The national labor relations act broadly categorizes unfair labor practices into three groups. First are the unfair labor practices which result from acts employers, secondly are the unfair labor practices which result from acts of labor organization and lastly are the unfair labor practices which result from the combined activity of employers and labor unions.
The national labor relations act or the Wagner act forms the basic labor relations law. The statute was passed in 1935 to govern the relationship between employers and employees. The act asserts the rights of the employees to form labor unions and bargain collectively. The act also established the national labor relations board and charged it with the responsibility to rule on unfair labor practices and oversee labor unions elections. The act identified and prohibited five unfair labor practices by employers.
The national labor relations act prohibits interference with the efforts of employees to organize. Before 1935 labor unions did not enjoy protection from the law. The employers distracted the activities of labor unions and discouraged employees from joining them. The law now prohibits employers from interfering with the rights of employers to form, belong, organize or support labor unions. The statute ensures that employees have a choice on whether to join a trade union or not. Any interference from the employer constitutes an unfair labor practice and employee can file charges.
The statute outlaws the formation or domination of labor unions by employers. Interfering with the creation or running of a labor union by an employer contravenes the national labor relations act. Any assistance offered to the labor union in order to manipulate its management is prohibited. The employees can file an unfair labor practices charge if the employer interferes with the running of their labor union.
The act prohibits an employer from discriminately hiring or firing an employee based on his links to a labor union. Employers usually use different tactics to deter employees from participating in labor unions. These may include threatening employees with firing or depriving employees of their benefits. When an employer engages in these activities in order to deter an employee from exercising his right to participate in any union activities he is in violation of the national labor relations act.

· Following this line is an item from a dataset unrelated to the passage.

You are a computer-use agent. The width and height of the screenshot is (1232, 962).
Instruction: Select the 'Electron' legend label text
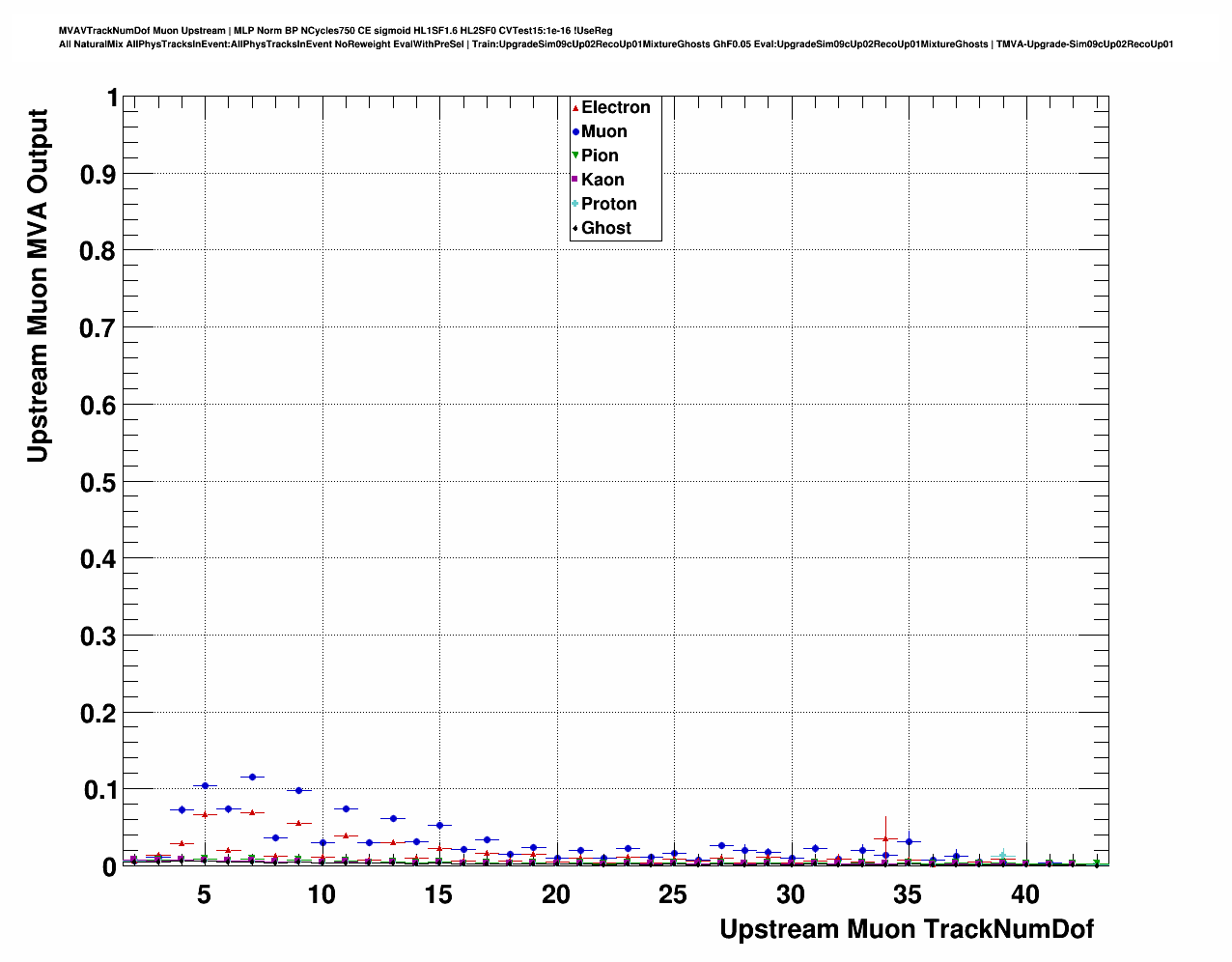coord(615,107)
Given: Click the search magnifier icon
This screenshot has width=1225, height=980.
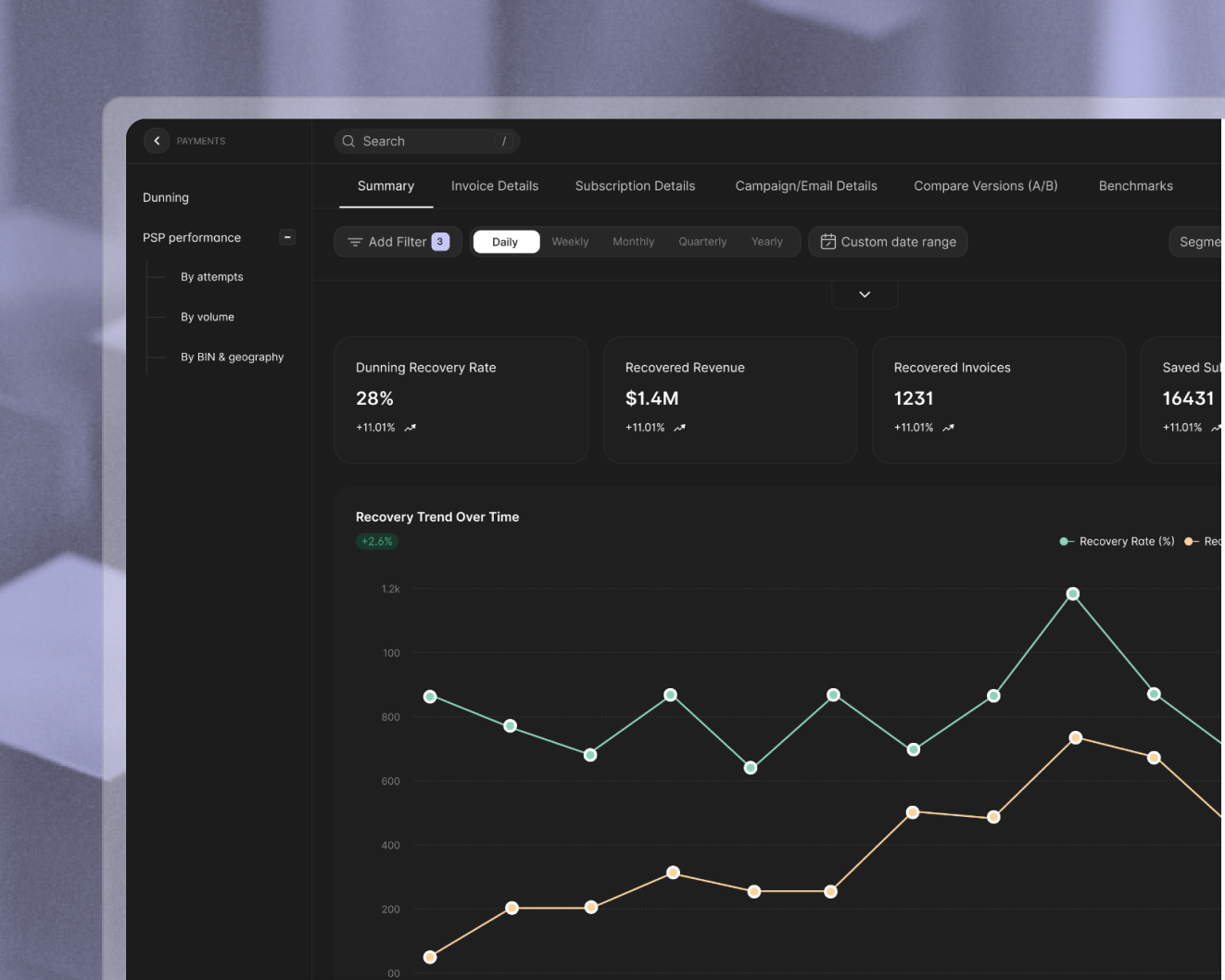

The national labor relations act also makes it illegal to discriminate or fire any employee because he or she has filed an unfair labor practice charges or testified in a case involving unfair labor practices. The statute also requires that an employer should bargain collectively with the agents selected by the employees. Refusal to bargain with the employee’s representative constitutes a contravention of the act. The employee can file a charge of unfair labor practice if the employer refuses to bargain with their representative. The act encourages joint bargaining which promotes peaceful labor relations.